Kubernetes and systemd inspired patterns

Objective

Adopt proven patterns from Kubernetes and systemd to make OSAPI's node management feel more mature and operationally familiar. These are ideas to explore beyond the initial heartbeat enrichment and node list/node get work.

Ideas

Node Conditions (Kubernetes-inspired)

Kubernetes nodes report conditions like MemoryPressure, DiskPressure, PIDPressure, and NetworkUnavailable. Since the heartbeat already collects memory and load data, we could derive conditions from thresholds:

  • Memory > 90% used -> MemoryPressure: true
  • Load 1m > 2x CPU count -> HighLoad: true
  • Disk > 90% used -> DiskPressure: true (would need disk in heartbeat or a periodic deep scan)

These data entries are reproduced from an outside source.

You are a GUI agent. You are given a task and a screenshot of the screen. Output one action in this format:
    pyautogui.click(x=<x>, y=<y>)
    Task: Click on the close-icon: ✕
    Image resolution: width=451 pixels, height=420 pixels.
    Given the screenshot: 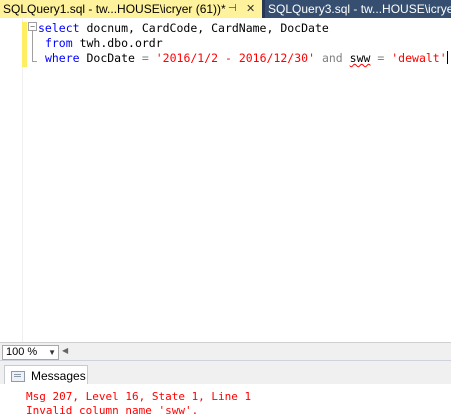 What is the action you would take?
    pyautogui.click(x=250, y=9)
     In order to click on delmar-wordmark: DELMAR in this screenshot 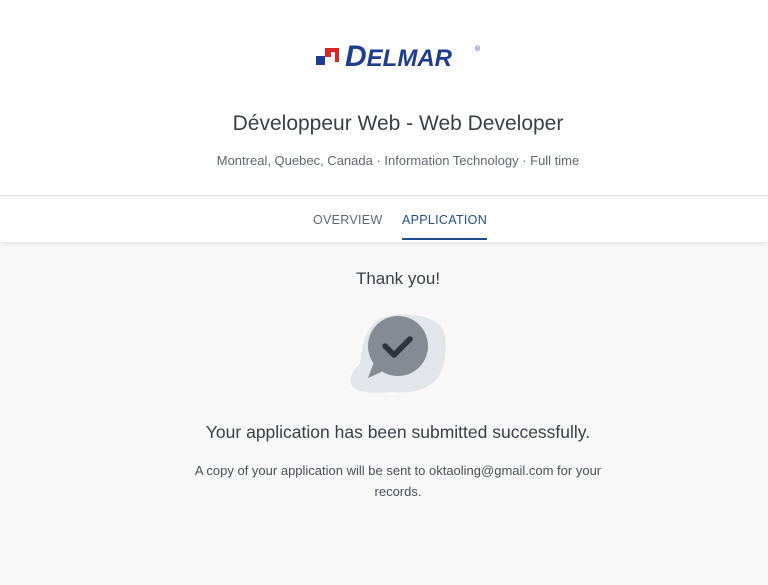, I will do `click(398, 58)`.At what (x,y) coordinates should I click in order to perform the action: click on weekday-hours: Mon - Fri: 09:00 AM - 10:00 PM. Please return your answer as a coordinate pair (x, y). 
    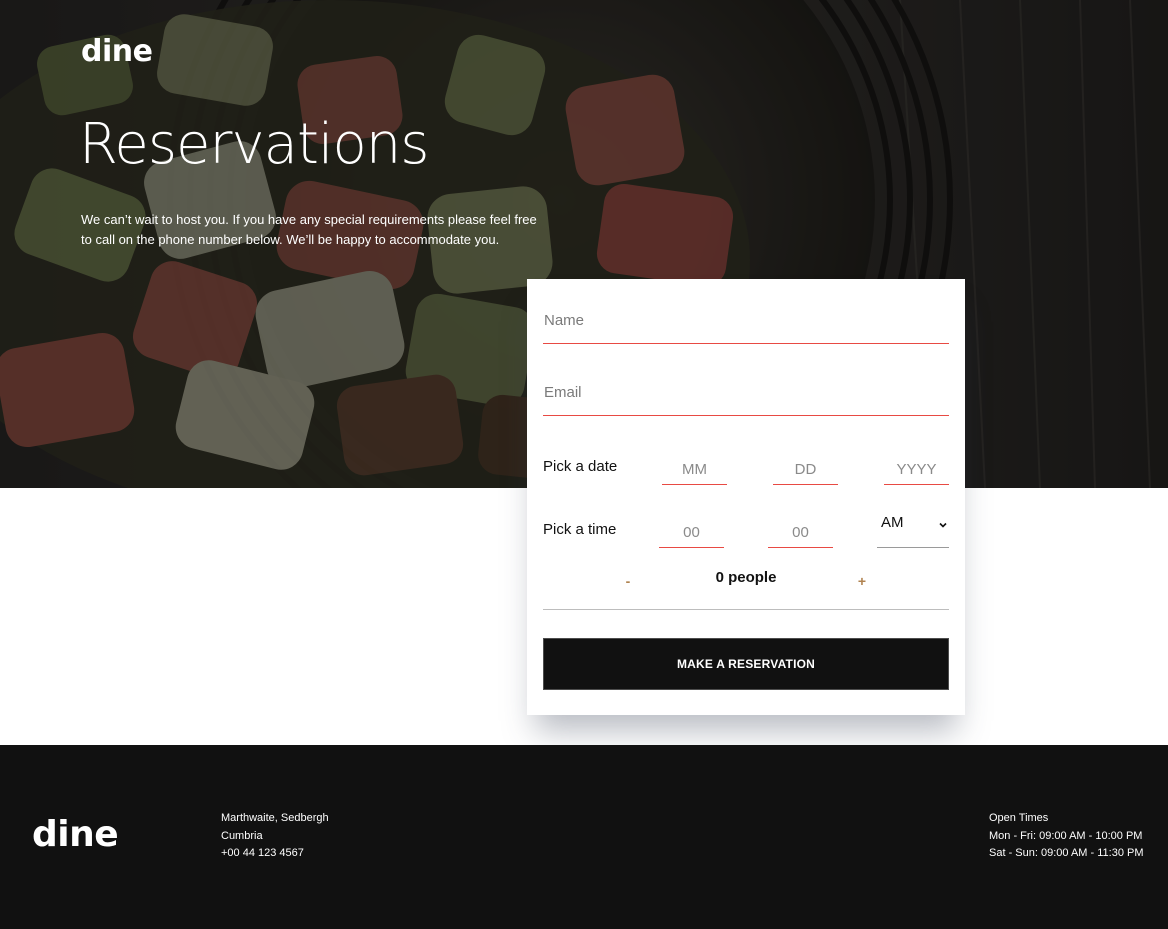
    Looking at the image, I should click on (1066, 836).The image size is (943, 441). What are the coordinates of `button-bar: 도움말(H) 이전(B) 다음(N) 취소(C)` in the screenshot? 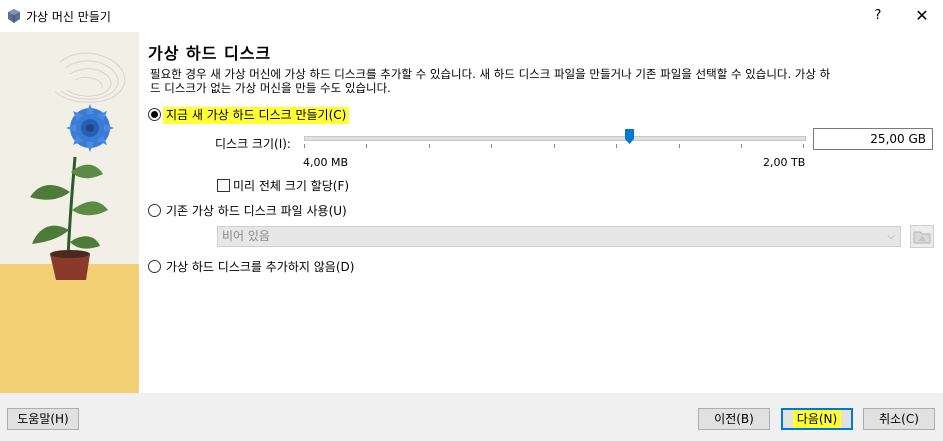 It's located at (472, 417). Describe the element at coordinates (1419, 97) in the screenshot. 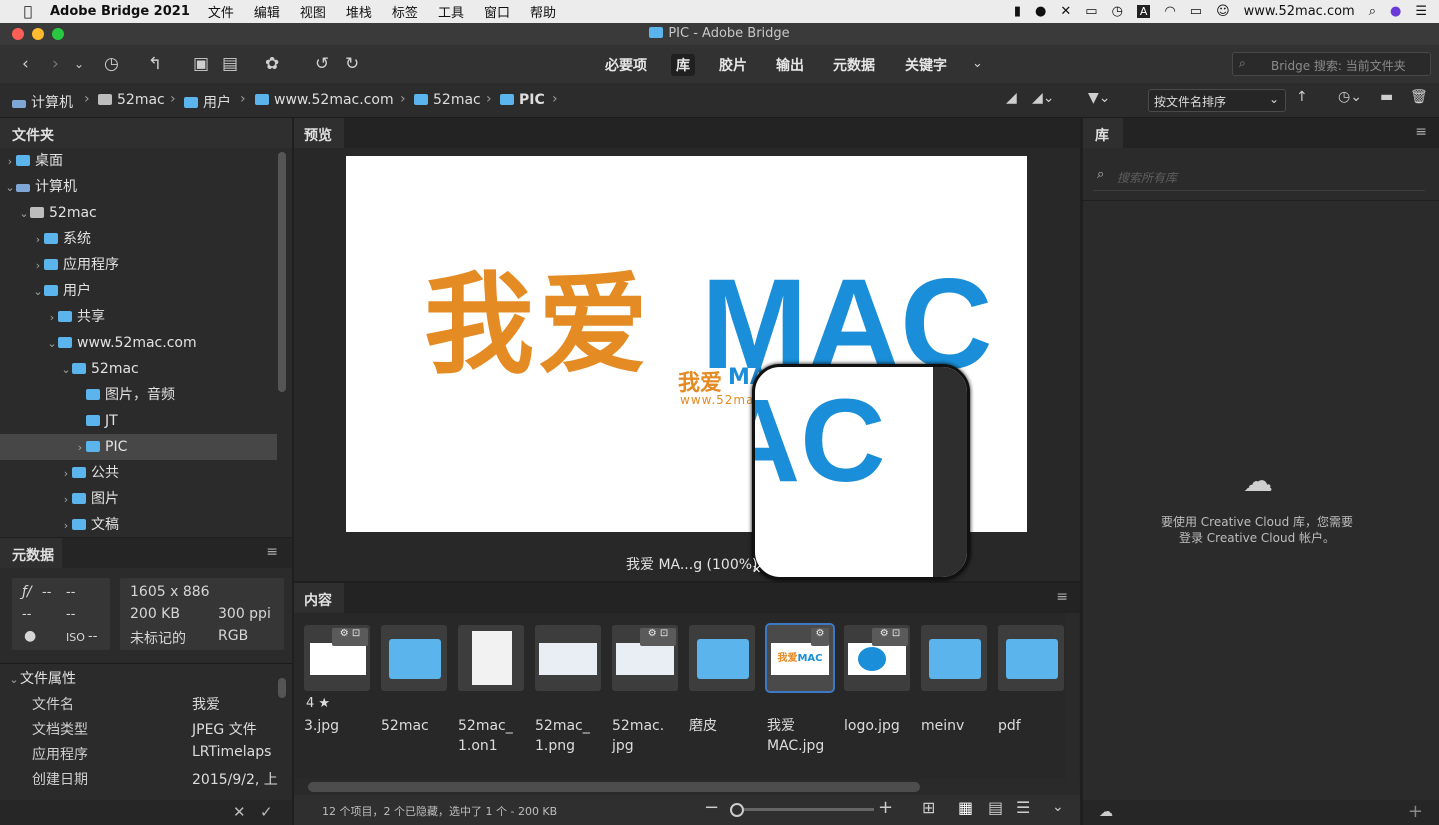

I see `trash-icon: 🗑` at that location.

Conditions would be stored in the KV registration and shown in node list / node get. They give operators a quick "is anything wrong?" signal without digging into raw numbers.

Capacity and Allocatable (Kubernetes-inspired)

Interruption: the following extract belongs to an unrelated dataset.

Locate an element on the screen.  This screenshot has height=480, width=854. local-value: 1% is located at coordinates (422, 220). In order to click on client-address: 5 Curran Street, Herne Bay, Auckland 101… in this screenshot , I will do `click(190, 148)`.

Kubernetes tracks what resources a node has vs. what's available for scheduling. We could track:

  • max_jobs (configured) vs. active_jobs (current count)
  • Job slot utilization per agent visible in node get
  • Could inform smarter job routing (avoid overloaded agents)

Taints and Tolerations (Kubernetes-inspired)

Kubernetes nodes can be "tainted" to repel workloads unless they explicitly tolerate the taint. We already have label-based routing, but taints would add:

  • Mark a node as draining or maintenance so new jobs avoid it
  • NoSchedule equivalent: agent stays registered but won't receive new jobs
  • NoExecute equivalent: evict running jobs (graceful drain)
  • CLI: osapi node taint --hostname web-01 --key maintenance --effect NoSchedule

Node Lifecycle Events (Kubernetes-inspired)

Kubernetes records lifecycle events per node (Joined, BecameReady, BecameNotReady, etc.). We could store agent lifecycle events in a dedicated KV bucket:

  • "agent started" with timestamp and version
  • "agent stopped" (clean shutdown)
  • "heartbeat missed" (detected by TTL expiry watcher)
  • "agent restarted" (same hostname re-registers)

Visible via node get --hostname X or a dedicated node events --hostname X command.

Consistent Resource Model (Kubernetes-inspired)

Every Kubernetes object has a uniform envelope: apiVersion, kind, metadata (name, namespace, labels, annotations, creationTimestamp, uid), spec, status. We could formalize OSAPI resources similarly:

  • Each resource type (node, job, audit entry) gets a consistent structure
  • metadata.labels, metadata.annotations, metadata.createdAt on every resource
  • Annotations (separate from labels) for non-routing metadata
  • Enables generic tooling: filtering, sorting, field selectors

Agent States (systemd-inspired)

Systemd units have explicit states: Active, Inactive, Failed, Activating, Deactivating. Currently we only have "present in KV = alive". Adding explicit states would enable:

  • Starting - agent is initializing, not yet processing jobs
  • Ready - agent is healthy and processing jobs
  • Draining - agent is shutting down gracefully, finishing in-flight jobs but not accepting new ones
  • Stopped - clean shutdown (deregistered)

State transitions would be visible in the registry and in lifecycle events.

Restart Tracking (systemd-inspired)

Systemd tracks restart counts and restart reasons. We could add:

  • restart_count - how many times the agent process has started for this hostname
  • last_restart_reason - "clean start", "crash recovery", etc.
  • Stability signal for fleet health dashboards

Additional State to Save

  • First-seen timestamp (started_at) distinct from last heartbeat (registered_at) for true "AGE" display like kubectl get nodes
  • Active job count - how busy the agent is right now
  • Agent binary version - for fleet version tracking and rolling upgrade visibility
  • OS kernel version - already available from host provider

Notes

  • These are incremental improvements that build on the heartbeat enrichment work. Each can be implemented independently.
  • Priority should be driven by operational value: conditions and capacity tracking are highest value for fleet operators.
  • Taints and lifecycle events add complexity but enable sophisticated fleet management workflows.
  • The consistent resource model is the most ambitious change and would touch the most code, but pays off long-term for tooling and API consistency.